The first memory I have of “Brokeback Mountain” was in fifth grade, when the movie came out. I remember running around and playing “smear the queer” with the neighborhood boys. The boy, whose house we were often at, was disgusted by the movie. His parents had watched it the night prior and he had caught glimpses of Heath Ledger and Jake Gyllenhaal going at it.
This marked a weird point in my childhood because I knew that I felt uncomfortable around my friends but I also felt accepted. That summer, I remember playing soccer almost everyday. It was one of the few times as a kid that I felt masculine. Yet, I remember the terror of being the “queer” and trying to avoid getting tackled.
The impression the neighbor boy left on me pushed me away from watching it. Well, and also I was 11 years old at the time. It took almost ten more years before I saw the movie. I watched it with reluctance and promptly discarded it with disgust.
“Why do all gay movies end with murder or suicide?” I remember asking. I was new to queer cinema and I felt that I had wasted the last two hours of my life.
A few months ago, I stumbled upon Annie Proulx and saw that she wrote a short story titled “Brokeback Mountain”. For whatever reason, I decided to buy the book on Kindle and I read it tonight.
First impression; it’s a lot more sexually explicit that I thought it would be.

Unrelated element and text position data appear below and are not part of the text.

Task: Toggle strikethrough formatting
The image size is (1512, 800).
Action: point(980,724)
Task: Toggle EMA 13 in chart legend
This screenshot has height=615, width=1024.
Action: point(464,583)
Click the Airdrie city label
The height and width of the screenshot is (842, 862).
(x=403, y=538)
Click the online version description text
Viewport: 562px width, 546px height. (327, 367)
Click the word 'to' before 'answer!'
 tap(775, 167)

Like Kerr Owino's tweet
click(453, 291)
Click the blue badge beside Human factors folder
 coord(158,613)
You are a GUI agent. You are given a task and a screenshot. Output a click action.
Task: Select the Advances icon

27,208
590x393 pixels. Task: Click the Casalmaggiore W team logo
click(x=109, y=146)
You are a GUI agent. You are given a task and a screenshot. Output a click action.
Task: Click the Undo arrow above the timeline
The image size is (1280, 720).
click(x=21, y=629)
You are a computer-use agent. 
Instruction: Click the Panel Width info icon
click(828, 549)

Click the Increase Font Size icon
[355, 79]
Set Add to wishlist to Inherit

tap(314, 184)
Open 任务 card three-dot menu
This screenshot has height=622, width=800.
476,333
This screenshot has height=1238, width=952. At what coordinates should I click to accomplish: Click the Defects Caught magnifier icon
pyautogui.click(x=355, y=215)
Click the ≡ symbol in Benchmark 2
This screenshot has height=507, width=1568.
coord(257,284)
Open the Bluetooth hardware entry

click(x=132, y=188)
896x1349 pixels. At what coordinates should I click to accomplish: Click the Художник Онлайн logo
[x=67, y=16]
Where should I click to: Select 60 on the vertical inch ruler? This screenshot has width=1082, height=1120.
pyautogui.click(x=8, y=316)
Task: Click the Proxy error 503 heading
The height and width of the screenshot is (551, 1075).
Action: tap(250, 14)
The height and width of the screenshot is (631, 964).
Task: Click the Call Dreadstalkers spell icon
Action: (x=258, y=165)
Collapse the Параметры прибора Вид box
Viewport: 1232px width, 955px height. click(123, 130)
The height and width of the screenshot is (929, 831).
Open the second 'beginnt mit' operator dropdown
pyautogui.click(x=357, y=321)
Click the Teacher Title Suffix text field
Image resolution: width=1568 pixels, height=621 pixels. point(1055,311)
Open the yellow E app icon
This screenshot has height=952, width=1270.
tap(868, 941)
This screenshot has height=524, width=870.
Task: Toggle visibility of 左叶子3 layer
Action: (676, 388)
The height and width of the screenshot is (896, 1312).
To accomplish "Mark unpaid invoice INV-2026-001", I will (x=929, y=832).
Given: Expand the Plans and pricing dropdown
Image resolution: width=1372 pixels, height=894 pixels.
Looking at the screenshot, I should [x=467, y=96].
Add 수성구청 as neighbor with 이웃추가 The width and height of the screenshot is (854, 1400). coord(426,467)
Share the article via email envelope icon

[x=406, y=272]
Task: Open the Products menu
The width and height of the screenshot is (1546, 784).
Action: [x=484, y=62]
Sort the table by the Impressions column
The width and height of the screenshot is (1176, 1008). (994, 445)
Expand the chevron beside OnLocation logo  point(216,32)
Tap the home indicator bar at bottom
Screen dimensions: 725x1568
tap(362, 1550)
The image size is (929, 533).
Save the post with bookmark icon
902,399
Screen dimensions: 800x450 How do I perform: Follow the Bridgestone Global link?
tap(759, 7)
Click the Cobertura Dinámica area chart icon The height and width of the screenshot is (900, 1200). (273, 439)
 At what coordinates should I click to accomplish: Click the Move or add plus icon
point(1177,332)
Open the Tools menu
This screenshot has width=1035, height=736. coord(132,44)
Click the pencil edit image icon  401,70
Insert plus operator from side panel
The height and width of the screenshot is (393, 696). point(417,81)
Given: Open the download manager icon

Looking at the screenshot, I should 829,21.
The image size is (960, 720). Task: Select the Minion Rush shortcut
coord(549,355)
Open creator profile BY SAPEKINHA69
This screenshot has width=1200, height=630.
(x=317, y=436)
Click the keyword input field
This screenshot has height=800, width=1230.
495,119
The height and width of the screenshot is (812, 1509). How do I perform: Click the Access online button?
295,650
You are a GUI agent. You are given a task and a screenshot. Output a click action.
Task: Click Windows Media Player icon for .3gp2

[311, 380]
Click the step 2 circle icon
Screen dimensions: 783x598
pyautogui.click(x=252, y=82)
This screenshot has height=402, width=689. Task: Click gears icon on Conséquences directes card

Most popular queer writing is cleaned up for the general population. It’s rare to find a sex scene with two men that’s more than a sentence or two.
Second impression; this is a very short, short story. The plot covers almost twenty years but it barely totals 32 pages. I feel a little disappointed that it wasn’t expanded but I understand why Proulx kept it short. While it could have been longer, it didn’t need to be. Ennis and Jack’s romance was, at best, a sliver of romances throughout their lifetimes. It would have dragged if those slivers were expanded into wedges.
Overall, I enjoyed the short story. I’m intrigued by Proulx’s ability to write in dialect. Usually dialect writing is distracting if not done well. She’s uncouth in her descriptions of living in Wyoming in the mid-1960s. I felt taken in by the story.
I took my time reading it and it only took about 30 minutes. If you run across a copy, I definitely recommend it.